Still grasping and feeling my way through much bewilderment due to such a dramatic turn of events in my life, God managed to direct me to the Church that day. To be honest with you, I can’t recall why I went there or how I found out about it. I assume it was to receive the sacrament of confession again.
I do remember sitting there in the pews in the middle of the Church with only a few other people around.
The Newman Center was staffed by Dominican Priests, and one of them silently sat in the back looking towards the altar. I looked around at the few people sitting in the body of the Church and kept looking back towards the priest, wondering what we were supposed to be doing.
After the third or fourth time looking back at father, I suspect he got a little perturbed. He probably wondered why I wasn’t facing the altar.
Here’s the deal: the reason I wasn’t facing the altar is because I didn’t realize what was going on there.
For whatever reason, (and there were probably a multitude of them) I was blind to the reality taking place. Just naturally though, picking up on the fact that the priest faced that way, I turned around…partly due to the fact that I didn’t want to be an annoyance to the priest.
Catching on to the general direction of everyone in the Church, I looked at the altar. When I looked at the altar, I noticed that there was a golden instrument of some sort standing erect in the middle of it–this drew my attention.
Finally, as if in slow motion, I looked towards the middle of said golden instrument and I saw the Eucharist.
Once again, to be completely honest with you, I was extremely unsure of what I believed about the Eucharist up until that point. I went to Catholic schools for the majority of my life and was an altar server for many years. For whatever reason, the Eucharist was not a living reality in my understanding.
I was one of those people who treated the Eucharist, as Our Lord once told St. Faustina, as “a dead object” (Diary, 1385). Then I experienced the “Eucharistic pop”.
The Eucharistic pop wasn’t audible, but if I may say so, it was one of the loudest things that’s ever happened to me.
All of a sudden, as in the moment of a thunderclap, my eyes were opened and I knew exactly what everyone was doing in the Church: they were adoring and worshipping Jesus Christ, the King of Kings and Lord of Lords.
Looking at the Eucharistic Lord in the monstrance, I now knew a Person was there. I knew that this Person was just as real as any living breathing person around me.
To my astonishment, I heard deeply within my soul, “the Eucharist is a Person.”
That moment left such an imprint, that eventually, I began attending daily Mass, making a daily Holy Hour, joining the seminary and becoming a Catholic Priest. I’ve been ordained for four years now.
The greatest treasure of my life is being in union with the Eucharistic Lord, whether receiving Him in the Holy Sacrifice of the Mass or spending intimate hours with Him in the tabernacle or monstrance.
I share this story because I want every Catholic on the face of the Earth to experience the Eucharistic pop. I know from personal experience that many, many people, even those who go to Mass every Sunday for many years still haven’t experienced this for whatever reason.

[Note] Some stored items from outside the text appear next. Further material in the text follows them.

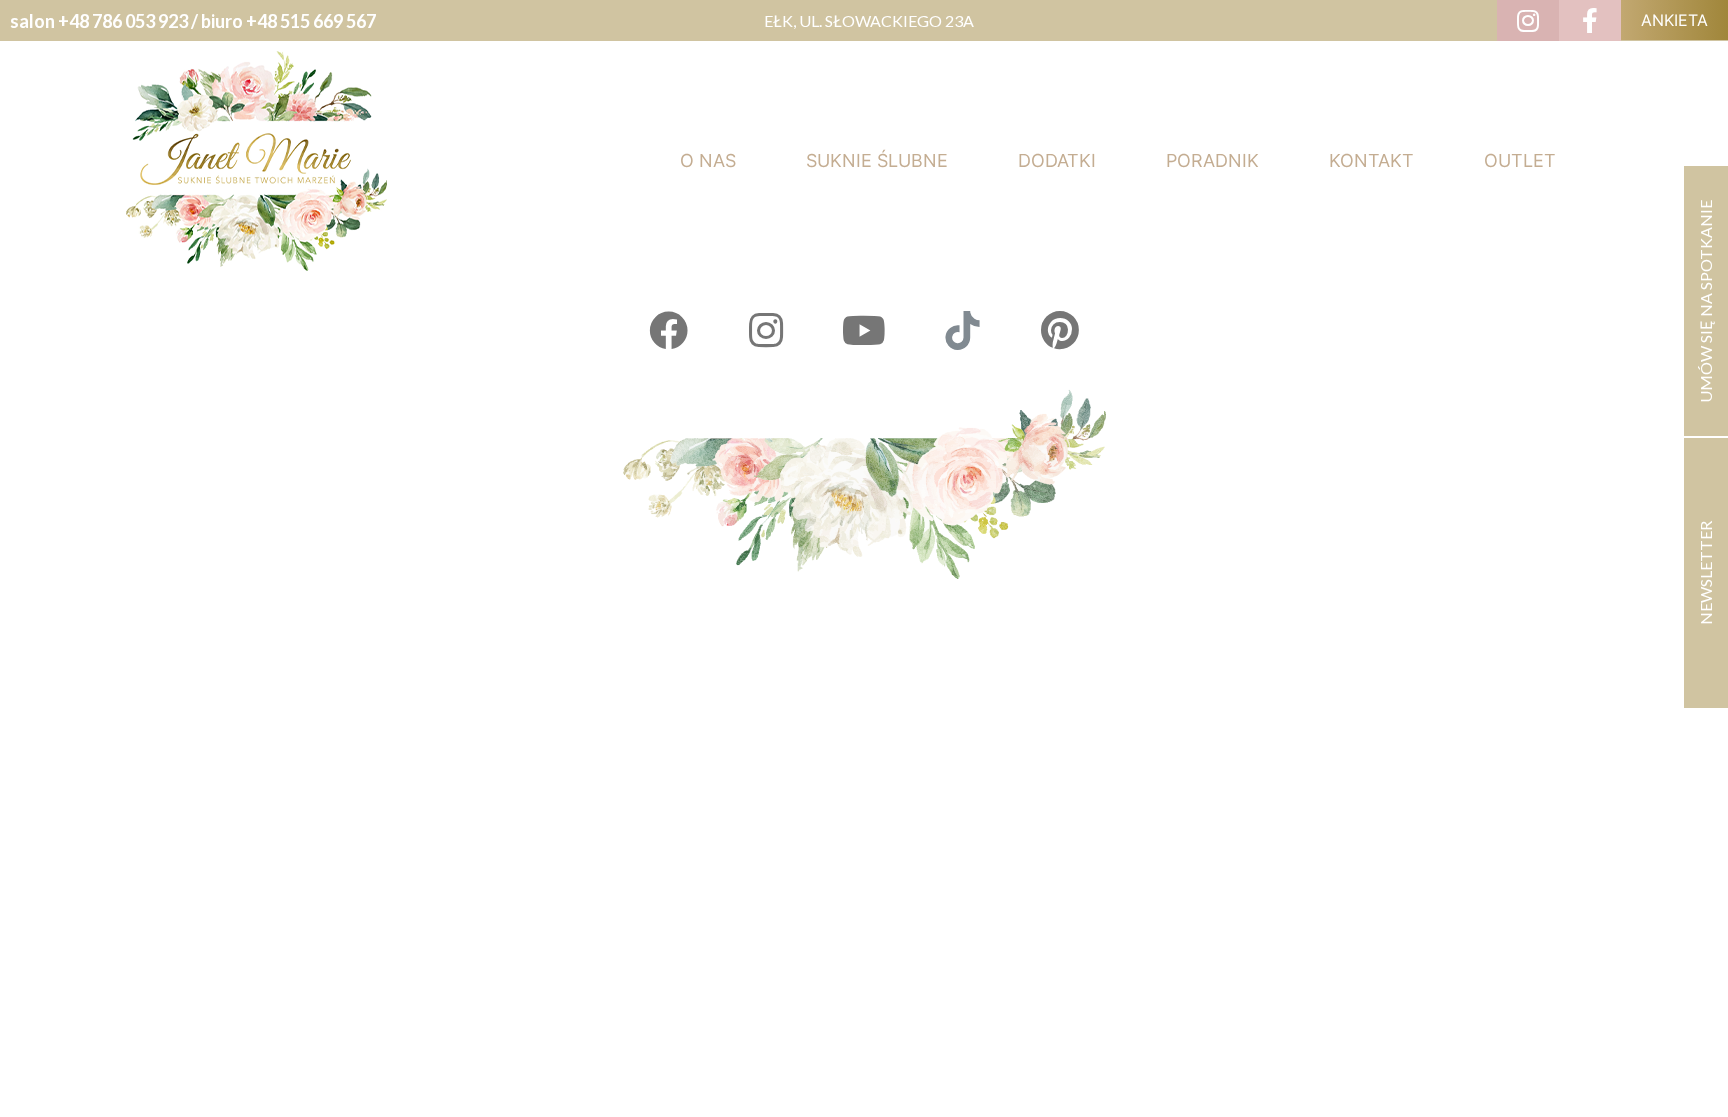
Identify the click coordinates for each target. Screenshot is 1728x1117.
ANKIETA (1674, 20)
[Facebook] (668, 330)
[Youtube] (864, 330)
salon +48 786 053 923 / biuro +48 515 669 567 (193, 21)
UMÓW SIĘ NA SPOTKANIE (1705, 301)
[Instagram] (766, 330)
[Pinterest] (1060, 330)
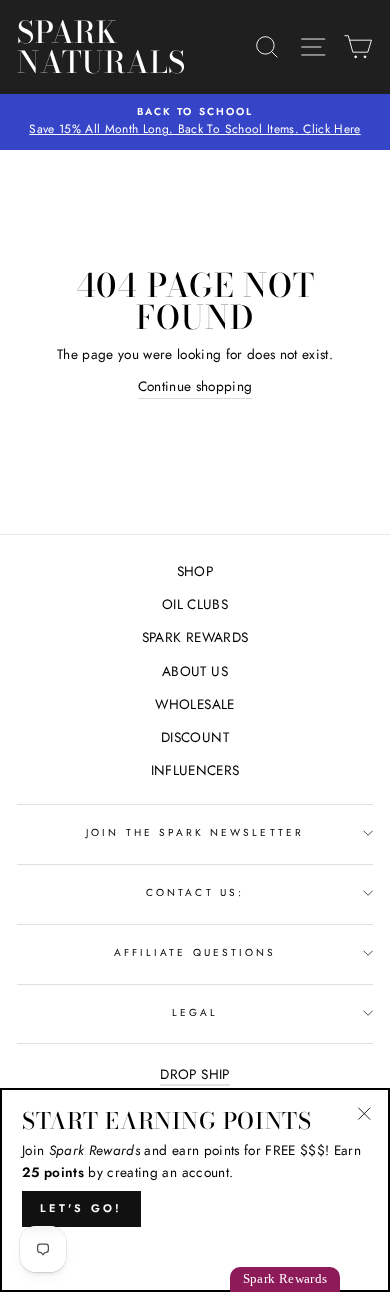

The steps I give you are simply what made it happen for me: go and make a heartfelt, sincere and soul-searching confession, receive Jesus as often as you can in a state of grace, and finally spend time with Him outside of Mass, whether in the tabernacle or in an adoration chapel near you.
Spending time with Jesus outside of Mass will awaken you to the reality that this He is a Person that time is to be spent with, not a dead object, but the living and glorious Lord!